Is your husband working full time too?

Norah Thu 07-Sep-23 14:02:27

A bit different, however an example of how things might work best. My brother retired, age 67, nice pensions. He moved home, naturally wanting to look for a permanent home slowly. He moved in with us, helped in the gardens. Did the shop, all errands, petrol in cars, sorted mum's things for charity.

He learned to cook real food, apart from jacket potatoes, steaks, salad, eggs, toast and expensive take-out (his normal fare). He learned how to hoover, sort laundry (I admit to not totally trusting him to all the laundry as he's always sent his out). And he even washed the inside of our windows (we pay for the outside).

Happily married and hopefully fully trained now. grin

Perhaps they could help with everything or move along?

Patsy70 Thu 07-Sep-23 14:32:55

ParlorGames

As soon as your DD or her fiancé get home both you and your husband should put on yours shoes and leave..........go for walk, visit the pub or restaurant or even visit friends but do get out of the house, whilst ever you are there DD and fiancé will keep putting on you both.

There's a huge difference between offering family a home to help them get out of debt and them treating you like full-time housekeeper, child minding, chief cook and bottle washer.

This. Then, when you’re back home tell your daughter and her fiancé in no uncertain terms, that it is impossible for you and your husband to continue accommodating them and looking after their children. It is an impossible situation and Inreally do hope that you stick to your guns, so that you and your husband can get your lives back. She sounds totally indulged, lazy and selfish, as well as financially irresponsible. Best wishes. 💐

NotSpaghetti Thu 07-Sep-23 14:46:01

I think we are all being blunt here (and "get" why that is) but I know it will be hard to act. Also, you may be in America (for example) where services are very different.

However, I definitely think you must put your foot down with both mum (and boyfriend) and the grandchildren once your daughter or her partner are home. You cannot be everything to everyone and nothing to yourself.

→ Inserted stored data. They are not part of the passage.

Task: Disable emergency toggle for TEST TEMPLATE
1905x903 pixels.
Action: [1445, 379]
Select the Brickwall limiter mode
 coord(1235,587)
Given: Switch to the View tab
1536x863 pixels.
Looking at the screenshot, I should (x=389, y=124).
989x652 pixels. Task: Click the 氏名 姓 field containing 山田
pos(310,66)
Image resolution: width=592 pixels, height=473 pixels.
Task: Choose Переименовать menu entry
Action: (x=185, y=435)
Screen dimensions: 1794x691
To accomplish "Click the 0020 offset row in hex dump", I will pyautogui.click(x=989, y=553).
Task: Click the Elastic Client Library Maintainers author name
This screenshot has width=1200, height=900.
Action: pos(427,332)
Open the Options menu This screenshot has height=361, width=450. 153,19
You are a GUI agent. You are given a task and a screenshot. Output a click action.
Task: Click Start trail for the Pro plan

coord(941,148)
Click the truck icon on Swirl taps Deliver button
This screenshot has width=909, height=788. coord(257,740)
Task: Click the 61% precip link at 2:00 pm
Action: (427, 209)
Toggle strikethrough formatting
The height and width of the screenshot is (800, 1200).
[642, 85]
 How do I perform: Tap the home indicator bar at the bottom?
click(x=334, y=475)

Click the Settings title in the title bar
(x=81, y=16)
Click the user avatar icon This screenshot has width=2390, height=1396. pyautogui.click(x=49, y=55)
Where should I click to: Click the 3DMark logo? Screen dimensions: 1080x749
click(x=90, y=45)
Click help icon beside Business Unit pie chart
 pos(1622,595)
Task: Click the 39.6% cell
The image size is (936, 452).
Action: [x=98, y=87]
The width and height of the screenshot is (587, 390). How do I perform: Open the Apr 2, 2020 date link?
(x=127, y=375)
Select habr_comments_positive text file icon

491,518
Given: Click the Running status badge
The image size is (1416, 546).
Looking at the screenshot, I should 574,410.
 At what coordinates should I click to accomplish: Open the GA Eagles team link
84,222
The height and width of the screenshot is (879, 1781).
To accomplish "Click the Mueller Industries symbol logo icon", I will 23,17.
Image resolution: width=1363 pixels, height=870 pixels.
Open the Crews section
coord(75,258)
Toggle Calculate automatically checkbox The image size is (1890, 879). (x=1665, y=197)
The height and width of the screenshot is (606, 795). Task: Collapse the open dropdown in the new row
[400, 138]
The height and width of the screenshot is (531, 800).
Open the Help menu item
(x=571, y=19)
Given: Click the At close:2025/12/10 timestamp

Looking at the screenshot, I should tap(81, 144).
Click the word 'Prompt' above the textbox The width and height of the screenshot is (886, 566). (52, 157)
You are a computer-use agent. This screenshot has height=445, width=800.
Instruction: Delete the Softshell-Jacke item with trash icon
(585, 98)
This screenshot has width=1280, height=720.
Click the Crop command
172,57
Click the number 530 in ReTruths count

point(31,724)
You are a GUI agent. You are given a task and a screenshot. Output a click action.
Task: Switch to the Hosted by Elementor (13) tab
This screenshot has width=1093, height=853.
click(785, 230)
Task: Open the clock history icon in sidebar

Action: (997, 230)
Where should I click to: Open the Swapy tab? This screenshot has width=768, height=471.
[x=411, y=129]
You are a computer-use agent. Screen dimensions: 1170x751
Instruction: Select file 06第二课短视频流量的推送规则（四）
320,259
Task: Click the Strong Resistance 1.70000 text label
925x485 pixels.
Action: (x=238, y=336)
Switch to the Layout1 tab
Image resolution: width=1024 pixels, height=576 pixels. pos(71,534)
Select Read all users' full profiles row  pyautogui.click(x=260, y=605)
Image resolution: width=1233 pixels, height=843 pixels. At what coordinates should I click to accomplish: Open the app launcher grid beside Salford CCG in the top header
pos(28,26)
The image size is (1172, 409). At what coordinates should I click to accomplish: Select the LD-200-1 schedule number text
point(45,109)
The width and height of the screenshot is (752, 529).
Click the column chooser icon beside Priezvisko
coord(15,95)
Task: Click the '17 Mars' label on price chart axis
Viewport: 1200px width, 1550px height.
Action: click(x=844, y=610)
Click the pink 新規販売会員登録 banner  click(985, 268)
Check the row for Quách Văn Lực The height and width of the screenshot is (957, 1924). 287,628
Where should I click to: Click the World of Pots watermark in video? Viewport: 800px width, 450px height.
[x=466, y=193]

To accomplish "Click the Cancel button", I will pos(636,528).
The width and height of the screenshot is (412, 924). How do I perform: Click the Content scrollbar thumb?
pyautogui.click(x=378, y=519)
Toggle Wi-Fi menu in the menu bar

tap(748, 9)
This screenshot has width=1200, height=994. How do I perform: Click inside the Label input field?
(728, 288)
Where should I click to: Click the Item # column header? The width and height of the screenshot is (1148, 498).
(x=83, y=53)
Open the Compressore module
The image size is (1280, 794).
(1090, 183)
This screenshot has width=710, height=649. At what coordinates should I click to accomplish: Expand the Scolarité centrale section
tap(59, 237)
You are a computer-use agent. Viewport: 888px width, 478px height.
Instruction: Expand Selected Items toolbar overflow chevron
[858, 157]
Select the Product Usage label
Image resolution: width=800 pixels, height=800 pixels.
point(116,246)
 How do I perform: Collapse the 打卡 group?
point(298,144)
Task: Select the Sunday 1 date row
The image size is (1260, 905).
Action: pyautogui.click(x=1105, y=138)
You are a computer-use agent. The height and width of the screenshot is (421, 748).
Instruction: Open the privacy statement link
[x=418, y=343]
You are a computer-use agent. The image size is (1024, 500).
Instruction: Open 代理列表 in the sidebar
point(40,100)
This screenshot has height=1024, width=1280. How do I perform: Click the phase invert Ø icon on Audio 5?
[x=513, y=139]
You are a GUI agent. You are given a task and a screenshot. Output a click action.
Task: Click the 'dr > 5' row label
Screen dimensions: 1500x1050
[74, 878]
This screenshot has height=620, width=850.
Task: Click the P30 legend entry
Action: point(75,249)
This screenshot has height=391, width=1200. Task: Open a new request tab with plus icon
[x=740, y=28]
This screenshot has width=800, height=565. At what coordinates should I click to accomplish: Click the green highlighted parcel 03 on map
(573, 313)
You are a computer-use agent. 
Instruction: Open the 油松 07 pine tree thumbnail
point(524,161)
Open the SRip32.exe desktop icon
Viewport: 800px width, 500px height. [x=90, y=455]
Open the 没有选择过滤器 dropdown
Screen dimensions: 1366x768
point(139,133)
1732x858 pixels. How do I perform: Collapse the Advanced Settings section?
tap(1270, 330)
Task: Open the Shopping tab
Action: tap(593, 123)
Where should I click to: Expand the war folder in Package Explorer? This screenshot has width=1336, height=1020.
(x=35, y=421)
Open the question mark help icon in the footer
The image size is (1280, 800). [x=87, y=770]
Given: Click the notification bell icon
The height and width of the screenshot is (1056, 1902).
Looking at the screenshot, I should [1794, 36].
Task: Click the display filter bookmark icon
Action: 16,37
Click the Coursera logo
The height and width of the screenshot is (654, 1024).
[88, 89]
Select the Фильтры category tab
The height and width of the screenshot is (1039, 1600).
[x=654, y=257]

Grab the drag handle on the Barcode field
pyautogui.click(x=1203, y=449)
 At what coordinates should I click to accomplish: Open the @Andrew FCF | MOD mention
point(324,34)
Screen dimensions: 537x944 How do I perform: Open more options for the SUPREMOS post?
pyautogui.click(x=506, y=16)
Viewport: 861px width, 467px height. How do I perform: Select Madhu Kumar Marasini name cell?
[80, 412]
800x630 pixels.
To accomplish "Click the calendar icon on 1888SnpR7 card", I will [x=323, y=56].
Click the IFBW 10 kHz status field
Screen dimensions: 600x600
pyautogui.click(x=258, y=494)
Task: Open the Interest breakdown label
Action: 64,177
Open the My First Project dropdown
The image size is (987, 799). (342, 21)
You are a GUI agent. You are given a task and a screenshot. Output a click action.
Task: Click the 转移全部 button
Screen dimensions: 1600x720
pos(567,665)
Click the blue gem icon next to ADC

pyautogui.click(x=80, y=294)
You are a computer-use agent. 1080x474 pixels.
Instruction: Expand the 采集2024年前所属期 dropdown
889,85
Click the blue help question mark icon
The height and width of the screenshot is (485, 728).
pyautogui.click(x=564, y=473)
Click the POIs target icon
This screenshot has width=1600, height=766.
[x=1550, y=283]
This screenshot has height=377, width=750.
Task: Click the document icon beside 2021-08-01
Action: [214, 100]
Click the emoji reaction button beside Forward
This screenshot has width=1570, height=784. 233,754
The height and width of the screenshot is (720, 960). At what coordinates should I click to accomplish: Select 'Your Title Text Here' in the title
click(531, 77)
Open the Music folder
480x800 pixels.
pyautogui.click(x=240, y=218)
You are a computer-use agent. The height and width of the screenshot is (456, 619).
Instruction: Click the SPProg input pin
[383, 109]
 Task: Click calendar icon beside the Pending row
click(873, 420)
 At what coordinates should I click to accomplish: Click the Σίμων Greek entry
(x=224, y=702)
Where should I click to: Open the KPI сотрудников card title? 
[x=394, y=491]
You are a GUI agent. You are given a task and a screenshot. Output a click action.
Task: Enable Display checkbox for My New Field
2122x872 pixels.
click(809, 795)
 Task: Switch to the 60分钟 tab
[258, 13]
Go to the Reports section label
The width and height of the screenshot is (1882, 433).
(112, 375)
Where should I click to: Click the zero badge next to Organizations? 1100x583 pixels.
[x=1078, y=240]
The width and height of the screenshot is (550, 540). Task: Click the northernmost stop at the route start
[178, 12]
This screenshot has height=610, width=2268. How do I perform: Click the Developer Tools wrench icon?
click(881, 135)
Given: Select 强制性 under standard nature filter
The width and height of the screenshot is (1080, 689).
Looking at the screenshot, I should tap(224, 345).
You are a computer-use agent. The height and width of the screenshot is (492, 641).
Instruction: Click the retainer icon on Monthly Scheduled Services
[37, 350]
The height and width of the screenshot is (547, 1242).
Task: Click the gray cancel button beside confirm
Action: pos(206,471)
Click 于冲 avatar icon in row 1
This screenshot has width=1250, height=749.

I think you are doing a kind and motherly thing but it won't help them if they don't try to help themselves too.

It's easy to say "make them xyz" but not so easy when things are a mess to be honest. MimiOfTwo you must not be so available when the "parents" are at home. Only YOU have the power to control how you behave. Tell the little ones that it's mummy/daddy's turn now and stop doing the "extras". They won'tstop loving you for saying no.